I’m having trouble finding jelly in shanghai. china bambina likes jam but doesn’t like the fruit. I also happen to have a bread machine. does it make sense to try make my own jelly? (Or should I just stock up on my next trip to the US )
We make our own jelly, and you don’t even need a bread machine or a canner or anything. Follow the directions in the pectin box, and then pour the stuff into jars. We keep the jars and lids in a boiling water bath for a few minutes before filling. Then, seal 'em up, set them upside down for 5 minutes, and turn them right side up until the jar lids make a little ping noise. Makes great jam/jelly, keeps very well, and doesn’t need any equipment. My family’s been making it this way for generations.
It comes down to if you can buy pectin the key to making jelly. Different juices will give different firmness to the jelly, so don’t be supprised when a batch is runny. You can still use it.
Is there anything you won’t make in a bread machine?
If you can get canning jars, pectin, and the 100% fruit juice (not ‘fruit drink’) of bambina’s choice in town, it’s dead simple to make. If you have to get the pectin shipped, it weighs nothing, so should be cheap.
Butters are opaque while jellies are clear. It’s perfectly possible, although slightly more difficult to make a jelly out of apple cores & peels.

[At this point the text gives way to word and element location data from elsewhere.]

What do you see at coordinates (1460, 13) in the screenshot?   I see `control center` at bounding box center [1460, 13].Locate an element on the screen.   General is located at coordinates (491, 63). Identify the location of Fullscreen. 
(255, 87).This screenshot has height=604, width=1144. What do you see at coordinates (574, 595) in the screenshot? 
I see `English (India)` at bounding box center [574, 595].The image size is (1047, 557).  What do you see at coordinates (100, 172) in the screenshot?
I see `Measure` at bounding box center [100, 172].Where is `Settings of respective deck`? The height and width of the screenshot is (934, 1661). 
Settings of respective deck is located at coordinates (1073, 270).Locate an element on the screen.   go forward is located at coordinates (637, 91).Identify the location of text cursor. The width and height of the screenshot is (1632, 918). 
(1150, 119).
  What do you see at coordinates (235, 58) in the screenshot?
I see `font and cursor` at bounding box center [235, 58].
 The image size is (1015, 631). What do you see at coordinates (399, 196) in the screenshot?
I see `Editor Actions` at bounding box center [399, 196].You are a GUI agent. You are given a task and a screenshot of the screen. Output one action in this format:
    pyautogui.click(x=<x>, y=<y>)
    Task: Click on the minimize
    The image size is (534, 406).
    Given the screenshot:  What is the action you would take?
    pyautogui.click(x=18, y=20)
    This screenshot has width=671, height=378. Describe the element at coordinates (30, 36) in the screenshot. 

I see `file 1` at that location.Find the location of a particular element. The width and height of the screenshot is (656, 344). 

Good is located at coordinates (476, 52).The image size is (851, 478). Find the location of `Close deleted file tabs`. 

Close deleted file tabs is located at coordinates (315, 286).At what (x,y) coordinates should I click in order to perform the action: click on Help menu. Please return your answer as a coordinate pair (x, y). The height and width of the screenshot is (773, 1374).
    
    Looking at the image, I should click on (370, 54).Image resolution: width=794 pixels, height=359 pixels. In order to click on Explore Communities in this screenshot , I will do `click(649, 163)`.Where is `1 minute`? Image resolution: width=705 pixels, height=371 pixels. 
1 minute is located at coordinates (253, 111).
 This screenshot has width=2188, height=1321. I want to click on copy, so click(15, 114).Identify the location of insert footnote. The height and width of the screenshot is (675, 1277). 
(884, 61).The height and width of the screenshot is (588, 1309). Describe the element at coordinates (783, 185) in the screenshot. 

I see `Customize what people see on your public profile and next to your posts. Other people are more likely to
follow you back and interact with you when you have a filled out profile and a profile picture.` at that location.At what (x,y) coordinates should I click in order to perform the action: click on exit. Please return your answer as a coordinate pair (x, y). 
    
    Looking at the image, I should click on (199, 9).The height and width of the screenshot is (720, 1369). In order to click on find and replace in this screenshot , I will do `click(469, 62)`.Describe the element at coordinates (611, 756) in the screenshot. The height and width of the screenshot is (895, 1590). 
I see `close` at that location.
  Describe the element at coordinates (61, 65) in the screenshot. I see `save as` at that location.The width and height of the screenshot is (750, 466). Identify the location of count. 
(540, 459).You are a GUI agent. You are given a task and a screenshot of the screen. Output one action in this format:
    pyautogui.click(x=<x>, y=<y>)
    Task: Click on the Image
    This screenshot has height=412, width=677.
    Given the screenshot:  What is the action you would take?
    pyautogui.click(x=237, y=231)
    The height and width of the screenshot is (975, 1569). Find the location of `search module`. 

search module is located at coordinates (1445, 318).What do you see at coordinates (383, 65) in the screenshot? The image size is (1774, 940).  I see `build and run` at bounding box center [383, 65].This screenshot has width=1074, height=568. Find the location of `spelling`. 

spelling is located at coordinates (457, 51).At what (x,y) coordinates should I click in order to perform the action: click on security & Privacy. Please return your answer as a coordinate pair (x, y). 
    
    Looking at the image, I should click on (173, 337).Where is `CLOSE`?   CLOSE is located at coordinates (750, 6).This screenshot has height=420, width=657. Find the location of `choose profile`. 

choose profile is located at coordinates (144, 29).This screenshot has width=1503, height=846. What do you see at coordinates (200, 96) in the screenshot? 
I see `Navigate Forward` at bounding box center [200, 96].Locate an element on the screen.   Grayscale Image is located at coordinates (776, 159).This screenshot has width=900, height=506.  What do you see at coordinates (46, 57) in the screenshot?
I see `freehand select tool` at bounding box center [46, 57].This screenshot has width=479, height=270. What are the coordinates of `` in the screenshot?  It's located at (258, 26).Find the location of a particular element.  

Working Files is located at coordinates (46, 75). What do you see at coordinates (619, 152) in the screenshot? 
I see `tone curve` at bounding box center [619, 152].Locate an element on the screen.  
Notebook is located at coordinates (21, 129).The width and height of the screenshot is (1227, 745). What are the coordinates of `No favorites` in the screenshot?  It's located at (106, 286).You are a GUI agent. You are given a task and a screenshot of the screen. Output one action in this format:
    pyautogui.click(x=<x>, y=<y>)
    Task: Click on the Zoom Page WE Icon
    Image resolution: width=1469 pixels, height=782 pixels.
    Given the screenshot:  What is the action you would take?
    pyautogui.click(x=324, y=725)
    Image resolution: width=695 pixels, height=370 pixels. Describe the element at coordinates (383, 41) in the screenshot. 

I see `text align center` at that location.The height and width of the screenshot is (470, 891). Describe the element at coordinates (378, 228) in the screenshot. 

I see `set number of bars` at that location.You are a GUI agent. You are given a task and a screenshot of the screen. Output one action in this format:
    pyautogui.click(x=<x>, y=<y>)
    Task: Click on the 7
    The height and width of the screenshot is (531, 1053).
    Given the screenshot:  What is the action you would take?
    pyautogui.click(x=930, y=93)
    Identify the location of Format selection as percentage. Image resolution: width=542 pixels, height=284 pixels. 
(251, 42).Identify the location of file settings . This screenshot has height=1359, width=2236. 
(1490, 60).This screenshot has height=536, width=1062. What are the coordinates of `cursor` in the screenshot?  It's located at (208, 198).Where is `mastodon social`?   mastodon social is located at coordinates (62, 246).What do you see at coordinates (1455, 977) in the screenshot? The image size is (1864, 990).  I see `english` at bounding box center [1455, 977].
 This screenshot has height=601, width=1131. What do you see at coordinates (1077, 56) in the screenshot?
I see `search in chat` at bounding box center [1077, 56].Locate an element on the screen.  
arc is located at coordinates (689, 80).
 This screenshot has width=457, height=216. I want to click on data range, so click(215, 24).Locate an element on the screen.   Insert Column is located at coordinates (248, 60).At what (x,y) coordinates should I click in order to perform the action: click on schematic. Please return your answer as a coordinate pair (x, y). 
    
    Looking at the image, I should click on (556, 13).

But apple butter is good too.
Whenever I get exceptionally hard, tart apples (usually for making pie or apple butter) I keep the peels and freeze them. Then, when I’m making jelly from some low pectin fruit I add some peels to the juice and sugar while it’s cooking. Makes usually runny jellies very stiff, and I don’t have to use the overly high amounts of sugar required by commercial pectin recipes. I actually have a favorite tree that grows by a long abandoned house–I get the apples every year because they’re incredibly flavorful, very hard and extremely tart. Makes the most amazing apple butter in the world. Of course, since the tree gets no maintenance I have to cut out a fair amount of insect damage and whatnot, but it’s worth it when I finish a batch of apple butter and use whatever won’t fit into the jars to top some French vanilla ice cream, yum!